Start of Source material

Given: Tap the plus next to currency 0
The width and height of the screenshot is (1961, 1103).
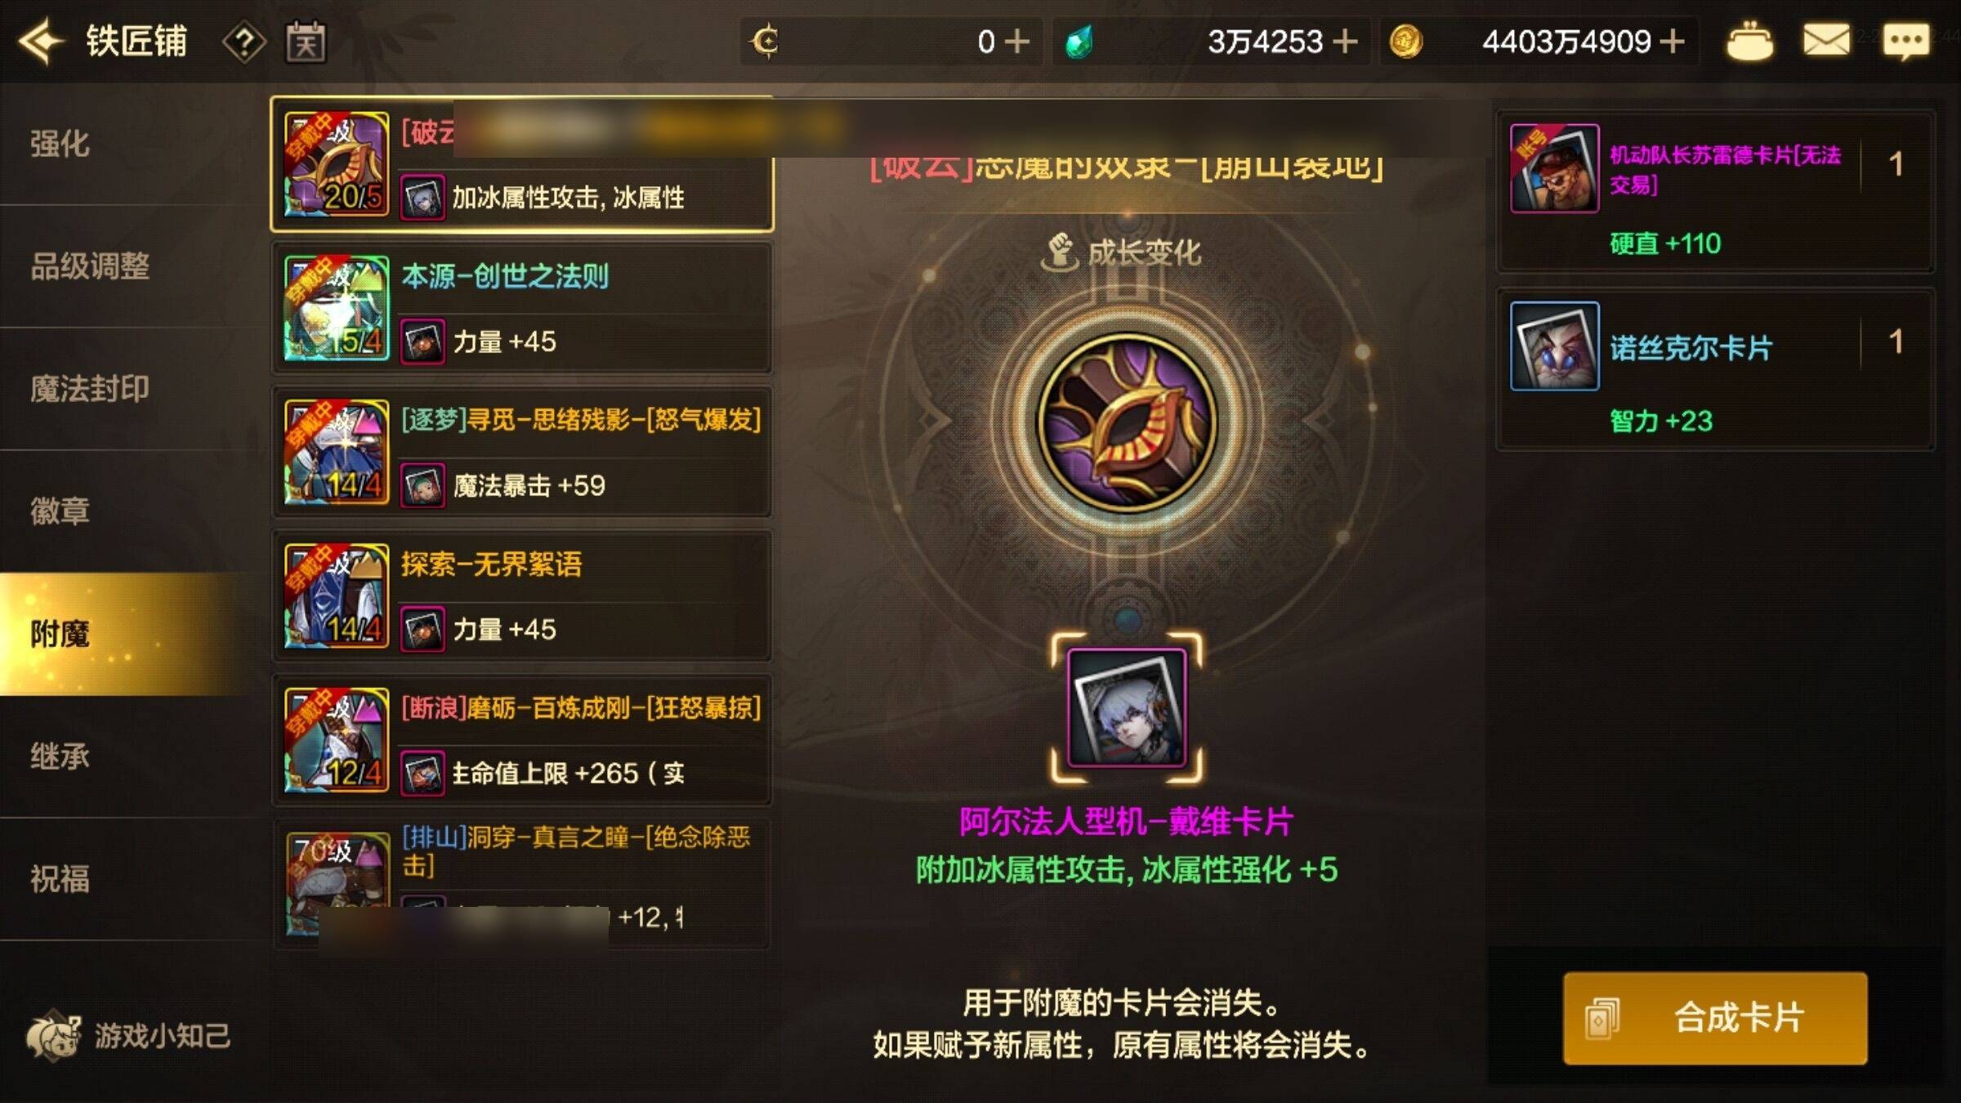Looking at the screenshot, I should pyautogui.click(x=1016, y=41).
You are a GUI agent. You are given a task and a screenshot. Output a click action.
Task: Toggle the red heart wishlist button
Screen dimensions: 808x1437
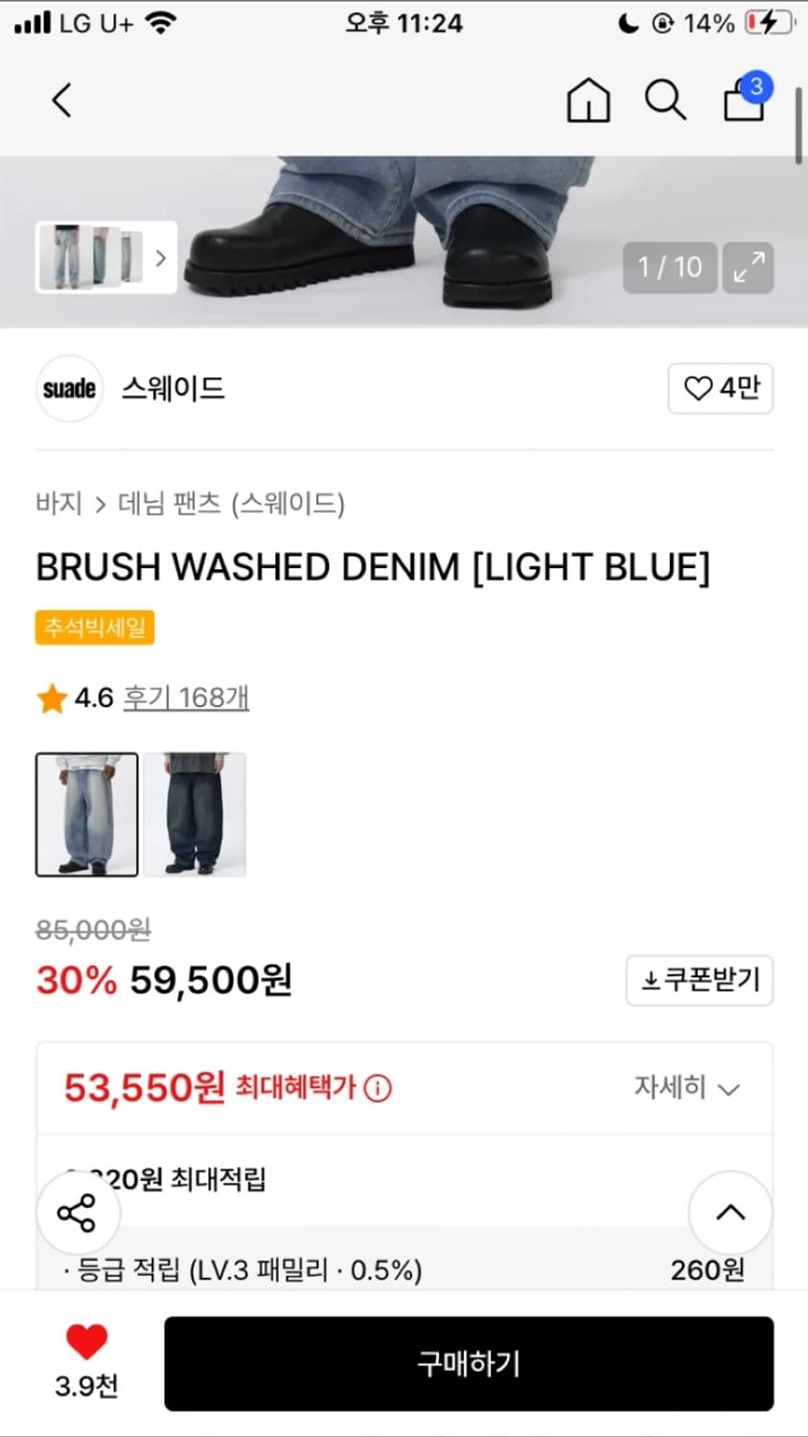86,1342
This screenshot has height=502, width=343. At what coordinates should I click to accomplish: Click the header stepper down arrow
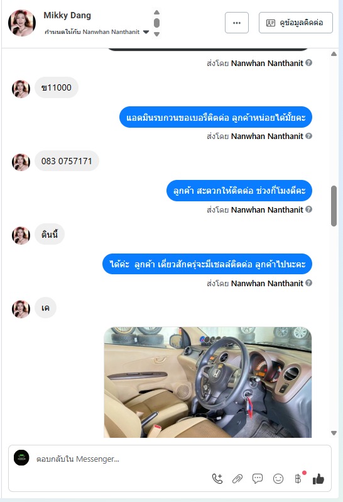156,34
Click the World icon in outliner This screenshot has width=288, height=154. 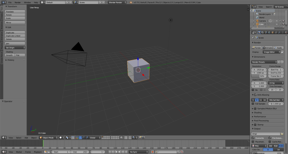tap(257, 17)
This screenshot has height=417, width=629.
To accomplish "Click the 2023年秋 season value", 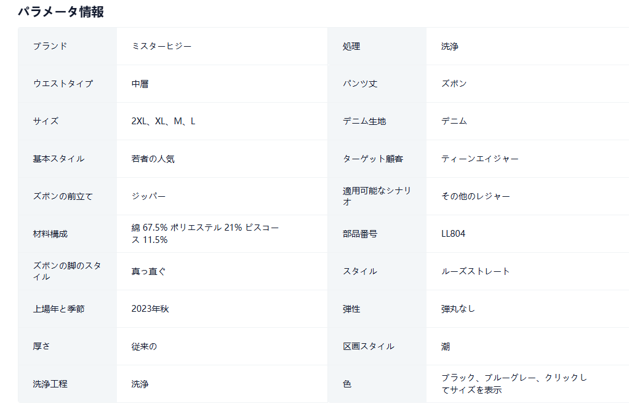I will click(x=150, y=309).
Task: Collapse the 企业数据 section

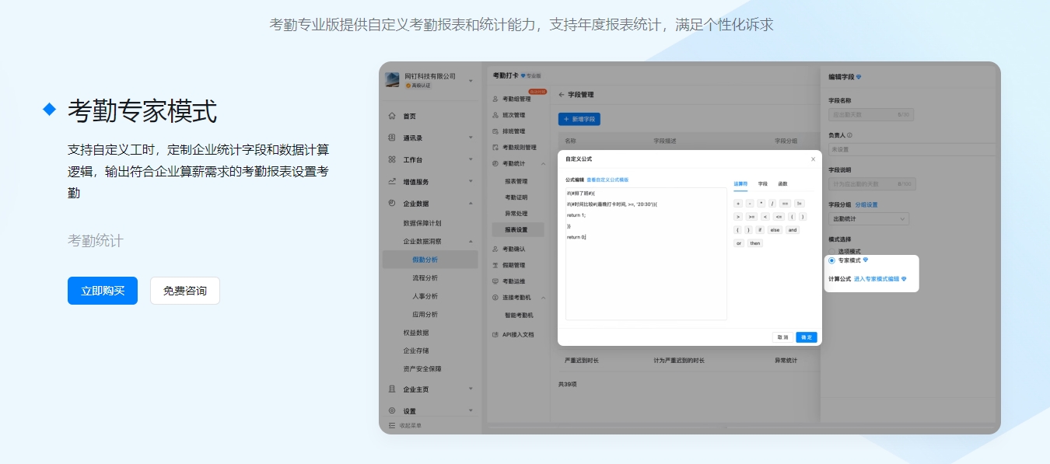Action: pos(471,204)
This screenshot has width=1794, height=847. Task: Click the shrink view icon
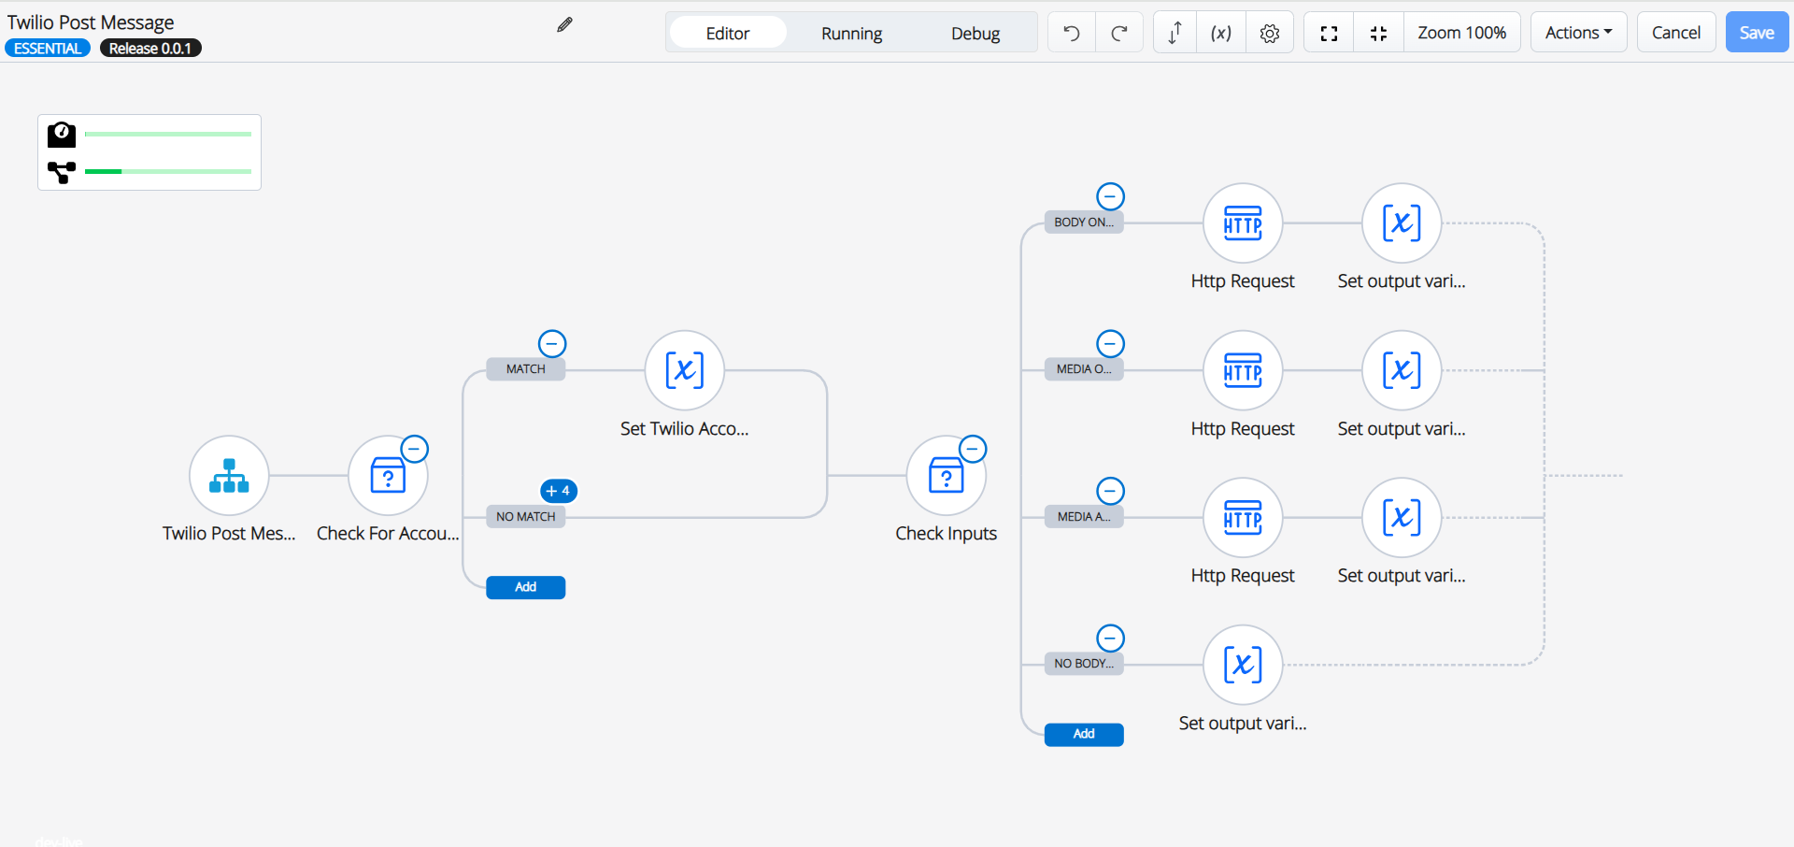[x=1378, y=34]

End of Source material

**What the task requires:** If the records contain pictures, skip them, and transcribe exactly every line from the one with "This screenshot has width=1794, height=847." through the last line.

**Exercise solution:**
This screenshot has width=1794, height=847. Task: Click the shrink view icon
[x=1378, y=34]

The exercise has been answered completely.